To maintain in solution of 0 DEG C of the obtained crude solid (125mg) in DMF (2mL) add in DIPEA (0.30mL,
1.53mmol) and 1- isocyanato-s (isocyanato) -4- methoxyl group -2- methylbenzenes (100mg, 0.56mmol).It will reaction
Mixture stirs 1h at 0 DEG C, then uses H2O (10mL) is quenched.Water layer EtOAc (50mL) is extracted.By organic layer H2O
(20mL) and brine (20mL) wash, and then concentrate in a vacuum.Thick residue is passed through into column chromatography (positive;100-200 mesh
Silica;Solution of 5% MeOH in DCM) purifying to obtain as white solid title compound (85mg,
41%).δH(DMSO-d6,400MHz)8.42(br s,1H),7.98(s,1H),7.72-7.64(m,1H),7.55-7.60(m,
3H),7.04(d,J 8.6Hz,1H),6.82-6.80(m,1H),6.78(dd,J 8.6,2.8Hz,1H),4.88(m,1H),
4.55(d,J 13.4Hz,1H),4.18(d,J 13.0Hz,1H),4.00(d,J 13.0Hz,1H),3.72(s,3H),3.20-
3.15(m,2H),3.00-2.95(m,1H),2.15(s,3H),1.23(d,J 6.6Hz,3H)。LCMS(ES+)[M+H]+
408.3, RT 1.85 minutes (method 2).
Embodiment 2
(3S) -4- (4-aminopyridine simultaneously [3,2-d] pyrimidine -2-base)-N- [6- (3,3- difluoro azetidine -1- bases) -
2- methvl-pyridinium -3- bases] -3- methyl piperazine -1- formamides
To maintaining 0 DEG C of intermediate 1 (525mg) in 1,4- bis-4N HCl are added in solution in alkane (2mL) 1,
4- bis-Solution in alkane.4h is stirred at room temperature in reaction mixture, then in a vacuum concentration and and Et2O is ground together.

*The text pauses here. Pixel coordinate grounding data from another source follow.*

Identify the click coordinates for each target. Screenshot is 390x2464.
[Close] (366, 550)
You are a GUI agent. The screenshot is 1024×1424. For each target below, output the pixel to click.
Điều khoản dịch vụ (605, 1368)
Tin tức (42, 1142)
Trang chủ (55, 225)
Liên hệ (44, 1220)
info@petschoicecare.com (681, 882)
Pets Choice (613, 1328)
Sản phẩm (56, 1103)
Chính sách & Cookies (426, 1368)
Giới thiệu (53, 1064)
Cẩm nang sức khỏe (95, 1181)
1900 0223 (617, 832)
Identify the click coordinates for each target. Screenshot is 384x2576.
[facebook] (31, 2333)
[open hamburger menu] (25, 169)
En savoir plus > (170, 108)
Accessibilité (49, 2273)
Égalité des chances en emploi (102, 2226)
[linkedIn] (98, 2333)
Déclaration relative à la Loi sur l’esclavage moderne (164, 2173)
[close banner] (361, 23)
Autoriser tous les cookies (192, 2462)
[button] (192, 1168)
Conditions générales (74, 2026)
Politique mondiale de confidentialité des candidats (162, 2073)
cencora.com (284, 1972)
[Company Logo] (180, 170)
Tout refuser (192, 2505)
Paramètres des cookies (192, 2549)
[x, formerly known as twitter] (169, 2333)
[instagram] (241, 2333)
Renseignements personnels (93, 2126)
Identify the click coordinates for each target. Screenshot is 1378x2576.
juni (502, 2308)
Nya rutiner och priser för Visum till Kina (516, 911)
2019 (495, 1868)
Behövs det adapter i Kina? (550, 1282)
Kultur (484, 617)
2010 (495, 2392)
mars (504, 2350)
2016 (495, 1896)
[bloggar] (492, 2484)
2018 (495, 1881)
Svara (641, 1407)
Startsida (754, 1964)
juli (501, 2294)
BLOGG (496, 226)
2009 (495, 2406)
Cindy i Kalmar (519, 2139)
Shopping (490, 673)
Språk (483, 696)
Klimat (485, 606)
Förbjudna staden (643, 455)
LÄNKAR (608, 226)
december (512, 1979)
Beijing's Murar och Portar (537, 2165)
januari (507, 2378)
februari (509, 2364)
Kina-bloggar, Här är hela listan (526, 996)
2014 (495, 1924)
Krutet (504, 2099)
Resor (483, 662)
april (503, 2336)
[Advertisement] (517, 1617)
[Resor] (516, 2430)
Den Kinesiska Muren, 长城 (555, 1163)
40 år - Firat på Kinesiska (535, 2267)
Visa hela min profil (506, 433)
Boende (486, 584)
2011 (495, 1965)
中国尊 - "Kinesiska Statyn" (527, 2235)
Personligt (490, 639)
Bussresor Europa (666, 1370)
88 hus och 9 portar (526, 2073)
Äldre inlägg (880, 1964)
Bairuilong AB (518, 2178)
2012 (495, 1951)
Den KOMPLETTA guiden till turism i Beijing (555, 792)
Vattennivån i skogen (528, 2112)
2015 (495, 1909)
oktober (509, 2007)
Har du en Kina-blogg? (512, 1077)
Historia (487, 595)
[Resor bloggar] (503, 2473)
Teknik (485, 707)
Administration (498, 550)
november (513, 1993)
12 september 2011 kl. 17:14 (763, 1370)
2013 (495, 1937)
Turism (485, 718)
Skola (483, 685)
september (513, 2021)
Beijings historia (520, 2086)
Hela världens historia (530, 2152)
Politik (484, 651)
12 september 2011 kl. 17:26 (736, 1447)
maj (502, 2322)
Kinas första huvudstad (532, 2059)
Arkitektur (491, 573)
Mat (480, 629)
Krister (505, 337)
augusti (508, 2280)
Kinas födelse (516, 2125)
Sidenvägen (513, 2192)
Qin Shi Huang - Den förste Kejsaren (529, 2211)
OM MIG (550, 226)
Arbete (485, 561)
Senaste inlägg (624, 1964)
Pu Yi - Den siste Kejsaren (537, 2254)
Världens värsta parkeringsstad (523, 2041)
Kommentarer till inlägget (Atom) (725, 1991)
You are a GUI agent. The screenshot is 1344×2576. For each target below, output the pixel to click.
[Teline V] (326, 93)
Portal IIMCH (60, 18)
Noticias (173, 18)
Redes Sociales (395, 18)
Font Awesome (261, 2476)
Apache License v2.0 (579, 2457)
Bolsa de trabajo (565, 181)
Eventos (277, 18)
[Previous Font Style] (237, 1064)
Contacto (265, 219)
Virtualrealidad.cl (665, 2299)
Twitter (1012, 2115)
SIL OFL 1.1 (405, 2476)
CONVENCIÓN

To maintain in solution of 0 DEG C of the obtained crude solid (125mg) in DMSO (2mL) add in DIPEA (0.26mL,
1.53mmol).Reaction mixture is stirred 15 minutes, then adds in N- [6- (3,3- difluoro azetidine -1- bases) -2- first
Yl pyridines -3- bases] phenyl carbamate (WO 2014/096423A1) (195mg, 0.612mmol).By reaction mixture 90
DEG C stirring 3h, then use H2O (10mL) is quenched.Water layer EtOAc (50mL) is extracted.By organic layer H2O (20mL) and brine
(20mL) is washed, and is then concentrated in a vacuum.Thick residue is passed through into column chromatography (positive;100-200 mesh silica;5%
Solution of the MeOH in DCM) title compound (120mg, 37%) of the purifying to obtain as pale solid.δH(DMSO-
d6,400MHz)8.36(dd,J 4.0,1.2Hz,1H),8.04(s,1H),7.65(d,J 7.4Hz,1H),7.60-7.50(m,
3H),7.35(d,J 8.5Hz,1H),6.39(d,J 8.5Hz,1H),5.02-4.95(m,1H),4.55(d,J 13.2Hz,
1H),4.33(t,J 12.5Hz,4H),4.13(d,J 12.6Hz,1H),3.99(d,J 13.2Hz,1H),3.20-3.10(m,
2H),2.98-2.90(m,1H),2.25(s,3H),1.20(d,J 6.6Hz,3H)。LCMS(ES+)[M+H]+470.3,RT
1.81 minutes (method 2).
Embodiment 3
(3S) -4- (4-aminopyridine simultaneously [3,2-d] pyrimidine -2-base)-N- [6- (dimethylamino) -2- picolines -3-
Base] -3- methyl piperazine -1- formamides
To maintaining 0 DEG C of intermediate 1 (525mg) in 1,4- bis-4N HCl are added in solution in alkane (2mL) 1,
4- bis-Solution in alkane.4h is stirred at room temperature in reaction mixture, then in a vacuum concentration and and Et2O is ground together.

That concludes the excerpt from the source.